Automating LLVM Refactoring

Intro

I like automation. I mean, I really like automation.

For me, it is the fundamental purpose of computing. It’s one of the main reasons behind my choice of OS and software, and why I love open source so much.

It’s why I use Linux. It’s why I like to write code in Neovim. It’s why, other than the browser, almost all the apps I use live in the terminal.

There’s nothing more satisfying than successfully automating something and seeing how much time it saved me. I feel really cool when I do that too (:

In this small article, I’d like to talk about some of the situations I’ve automated and some of the tools that facilitate this urge to automate everything.

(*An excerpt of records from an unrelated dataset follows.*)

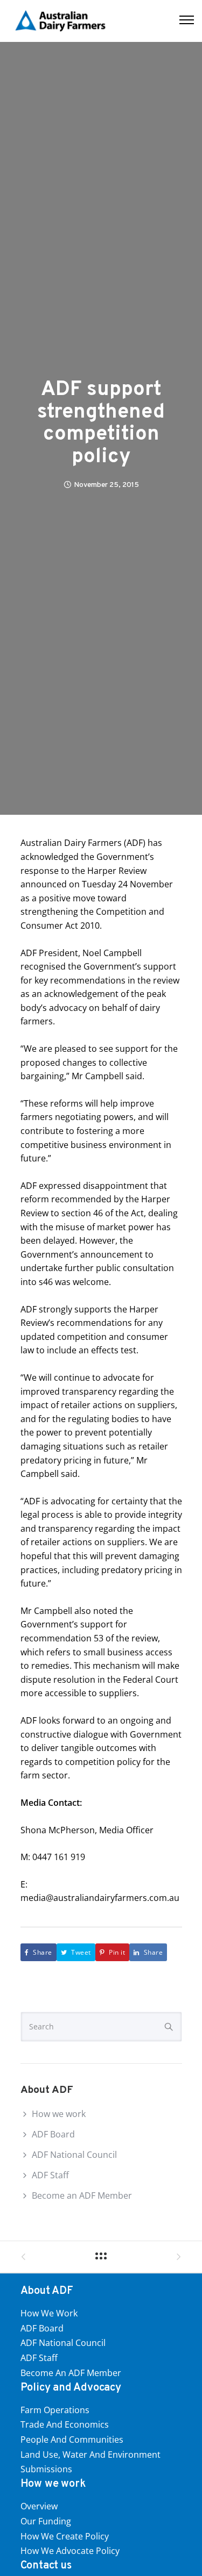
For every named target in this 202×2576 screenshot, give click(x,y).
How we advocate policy (70, 2551)
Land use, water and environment (90, 2454)
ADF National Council (74, 2155)
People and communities (71, 2439)
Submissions (46, 2469)
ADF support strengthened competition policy (101, 424)
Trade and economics (64, 2424)
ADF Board (53, 2134)
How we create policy (64, 2536)
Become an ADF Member (82, 2195)
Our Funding (45, 2521)
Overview (39, 2506)
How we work (59, 2114)
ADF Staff (50, 2175)
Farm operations (54, 2410)
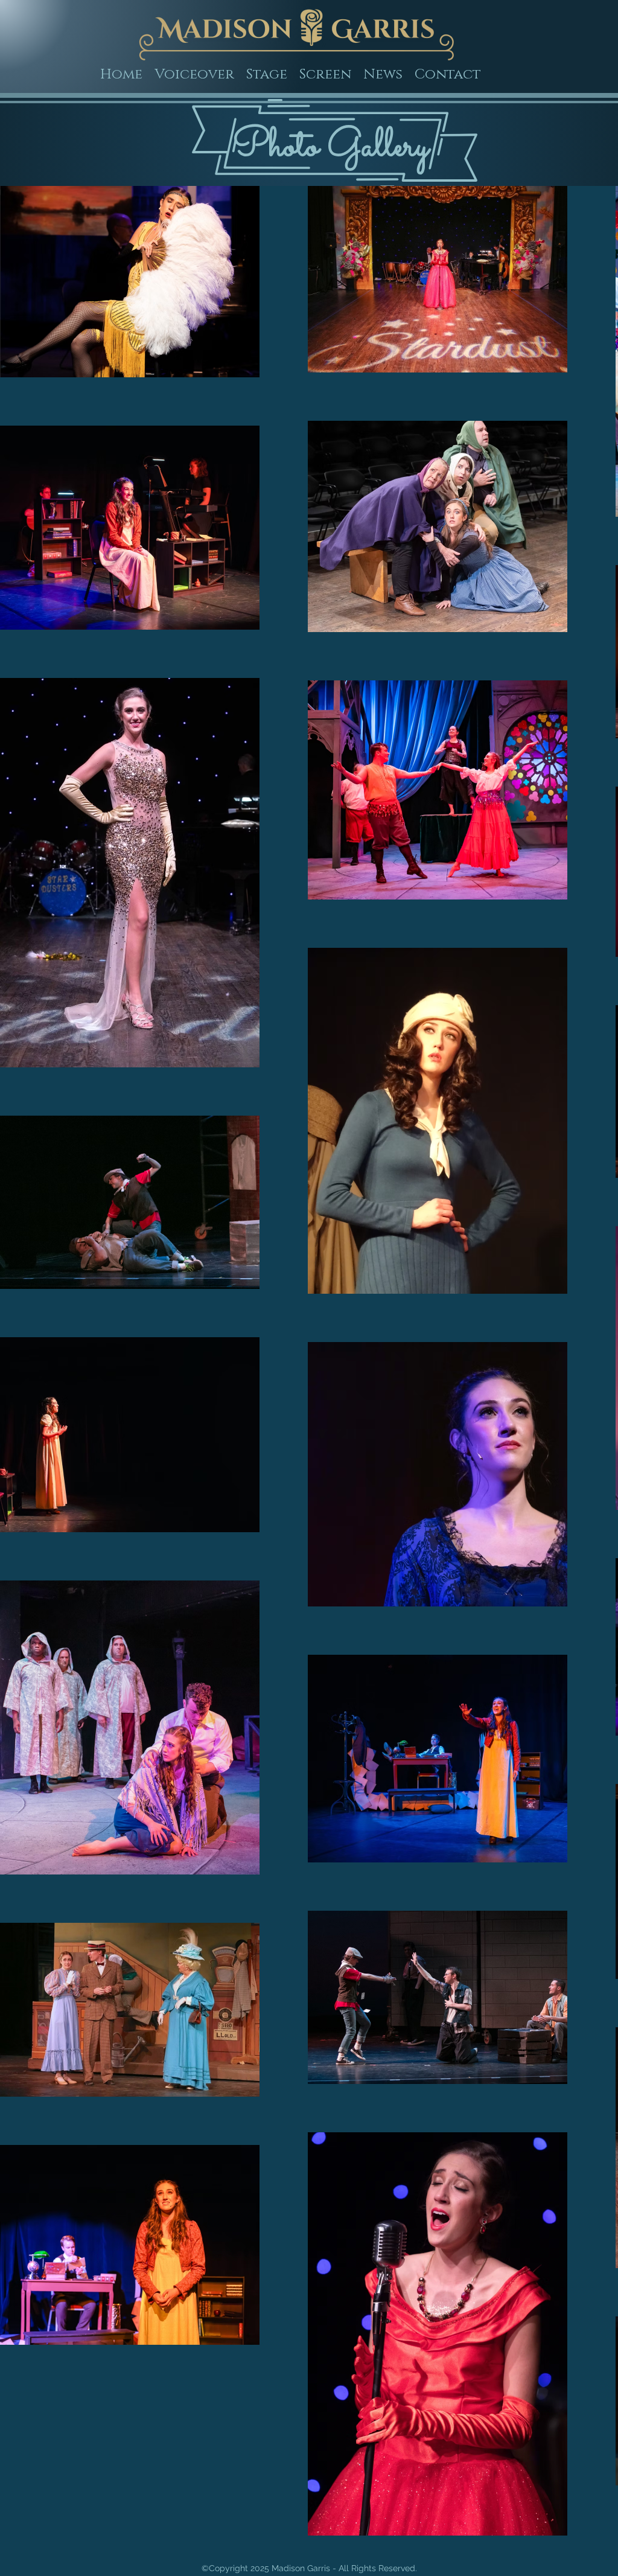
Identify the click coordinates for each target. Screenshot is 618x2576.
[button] (266, 74)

I also plan on writing another related article that covers more of the CLI and TUI tools I use that helps me automate.

LLVM

There’s a refactoring going on in LLVM right now (RFC). I won’t go into all the details, but it basically involves moving files around, modifying function signatures, and editing dependencies in CMake and Bazel.

Here’s an example of how the refactoring is done with fabsf:

Extract the implementation from libc/src/math/generic/fabsf.cpp into libc/src/__support/math/fabsf.h
Rewrite the original .cpp to just call the new header-only version
Create a shared wrapper at libc/shared/math/fabsf.h
Add the include to libc/shared/math.h
Update libc/src/__support/math/CMakeLists.txt with the new header library target
Update libc/src/math/generic/CMakeLists.txt to depend on the new support target
Update the Bazel BUILD.bazel file with the support library and math function deps
Add a test case to libc/test/shared/shared_math_test.cpp (this is the only step requiring knowledge about the actual function being refactored)

There are more than 400 functions that need to be refactored.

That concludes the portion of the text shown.